__How to complete this task__:
Repeat the data that follows exactly, starting at the line with "Task: Open the" and ending at the line with "Open the Filters", and leave out every picture.

__Stored items__:

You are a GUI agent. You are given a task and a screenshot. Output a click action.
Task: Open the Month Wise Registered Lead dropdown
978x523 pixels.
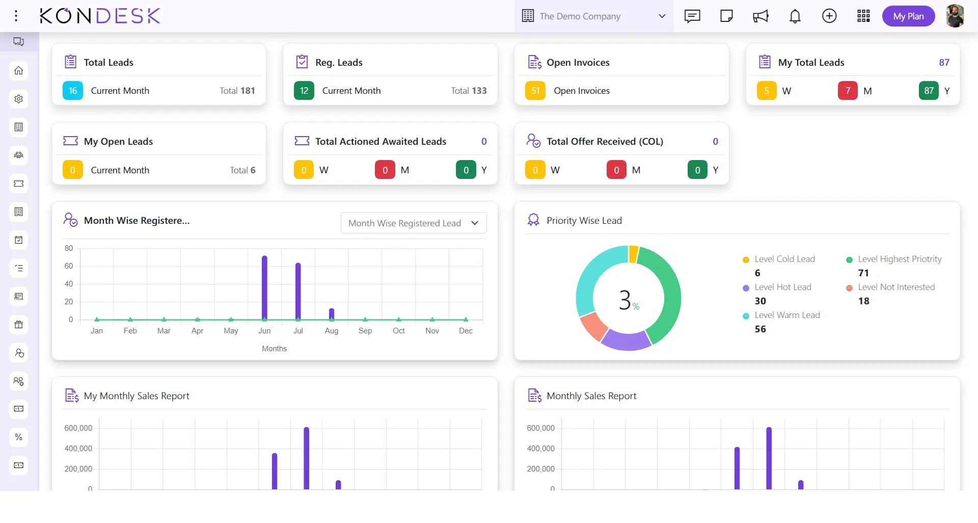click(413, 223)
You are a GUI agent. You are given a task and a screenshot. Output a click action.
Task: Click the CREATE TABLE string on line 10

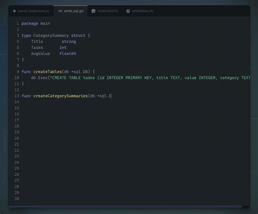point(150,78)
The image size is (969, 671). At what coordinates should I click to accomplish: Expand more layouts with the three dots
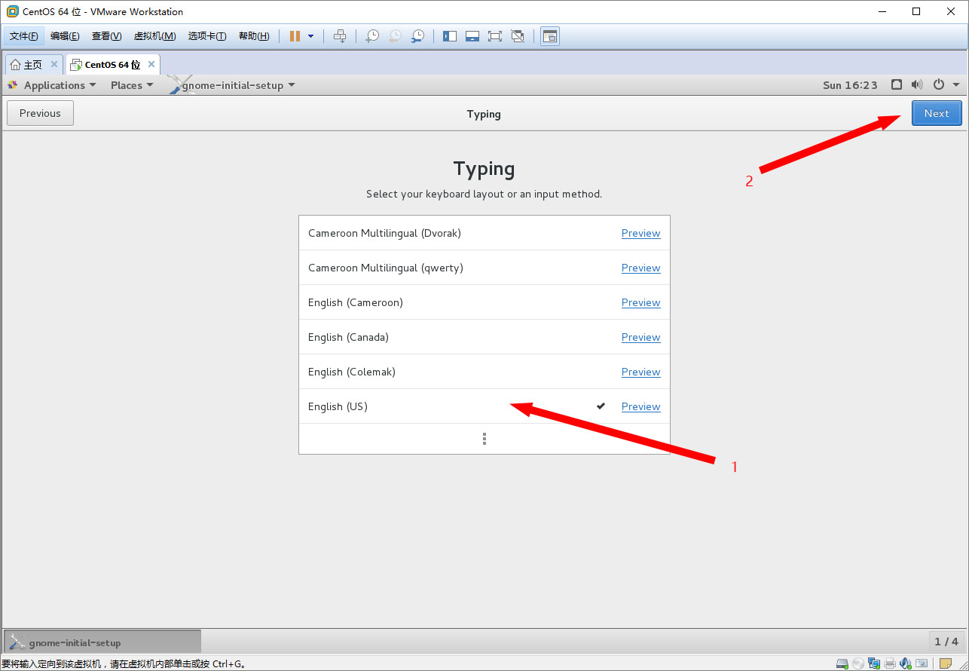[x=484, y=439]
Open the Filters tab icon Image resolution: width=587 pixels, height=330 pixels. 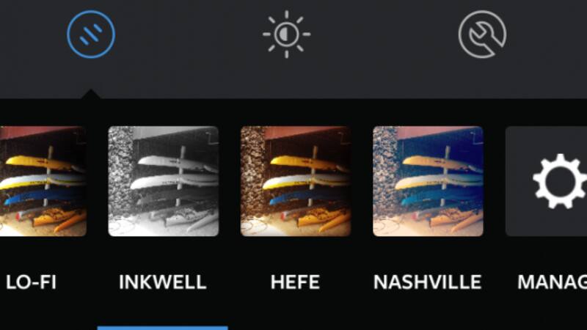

* * *

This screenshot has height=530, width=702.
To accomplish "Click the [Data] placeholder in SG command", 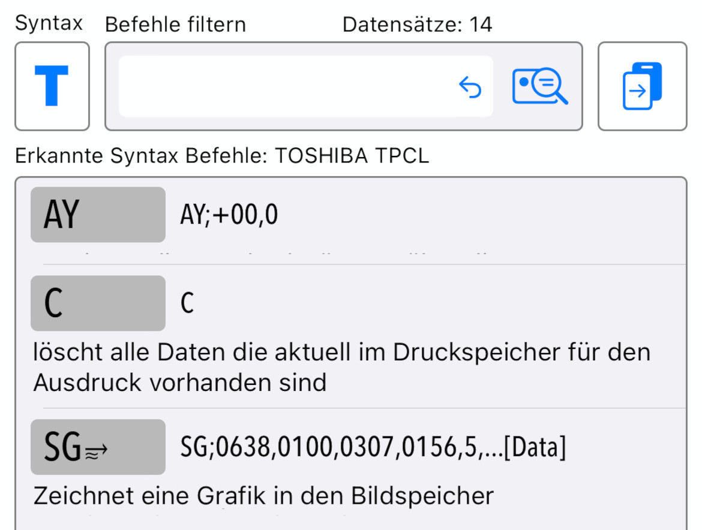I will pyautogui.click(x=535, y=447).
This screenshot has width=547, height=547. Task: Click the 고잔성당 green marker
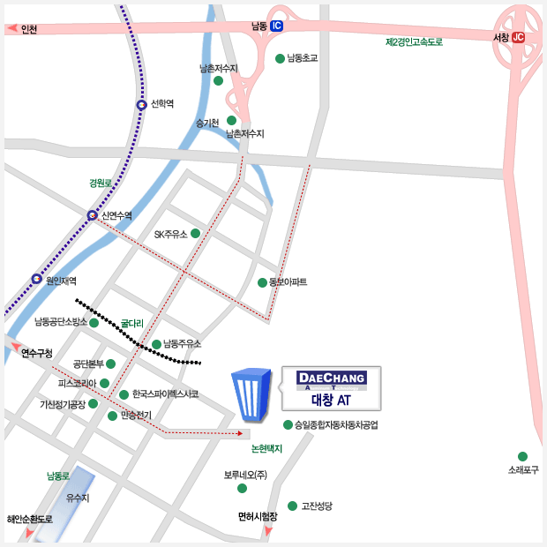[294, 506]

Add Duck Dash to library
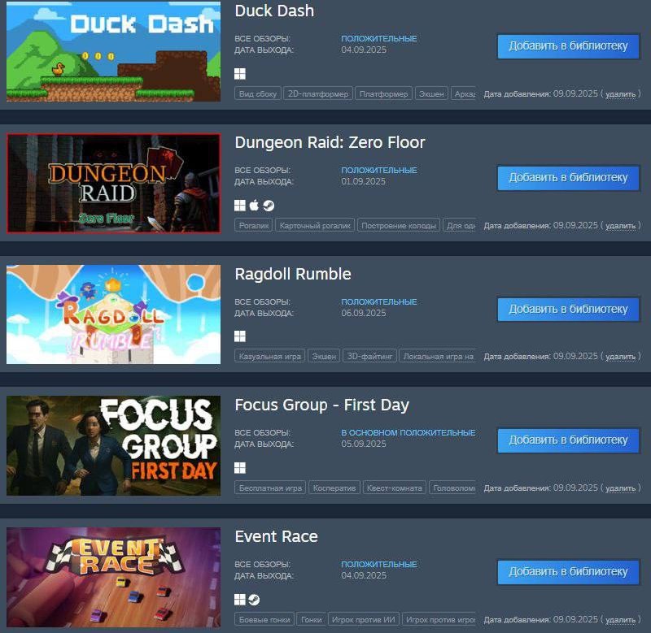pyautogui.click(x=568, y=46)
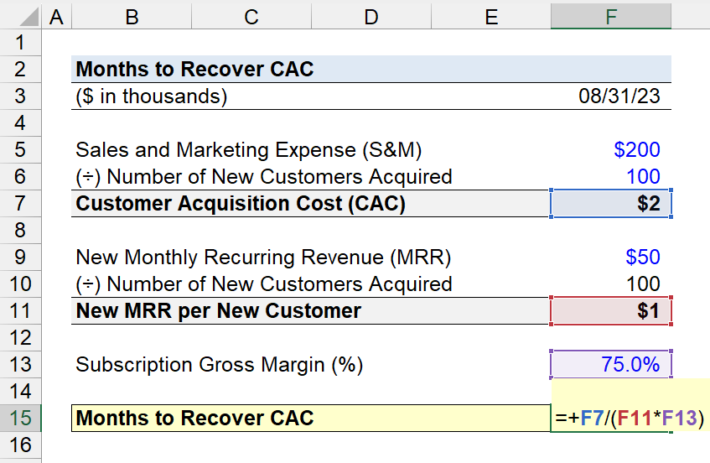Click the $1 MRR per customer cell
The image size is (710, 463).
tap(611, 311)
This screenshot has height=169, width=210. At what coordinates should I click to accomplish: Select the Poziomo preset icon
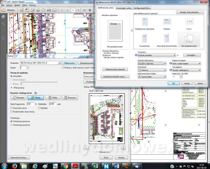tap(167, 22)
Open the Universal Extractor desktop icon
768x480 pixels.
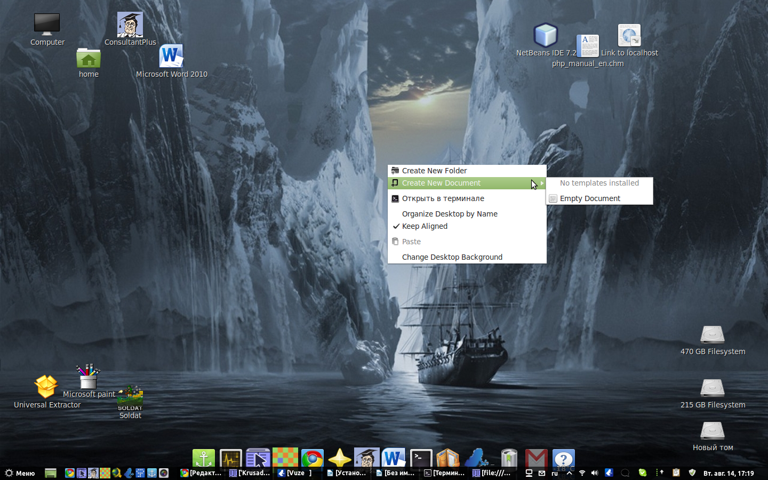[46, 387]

__Answer section__:
Task: Open the Month Wise Registered Lead dropdown
978x523 pixels.
click(413, 223)
You are a GUI agent. You are given a task and a screenshot. Output a click action.
Task: Click the CREATE TABLE string on line 10

point(150,78)
The image size is (969, 671). At what coordinates should I click to accomplish: Expand more layouts with the three dots
[x=484, y=439]
Open the Filters tab icon Image resolution: width=587 pixels, height=330 pixels. 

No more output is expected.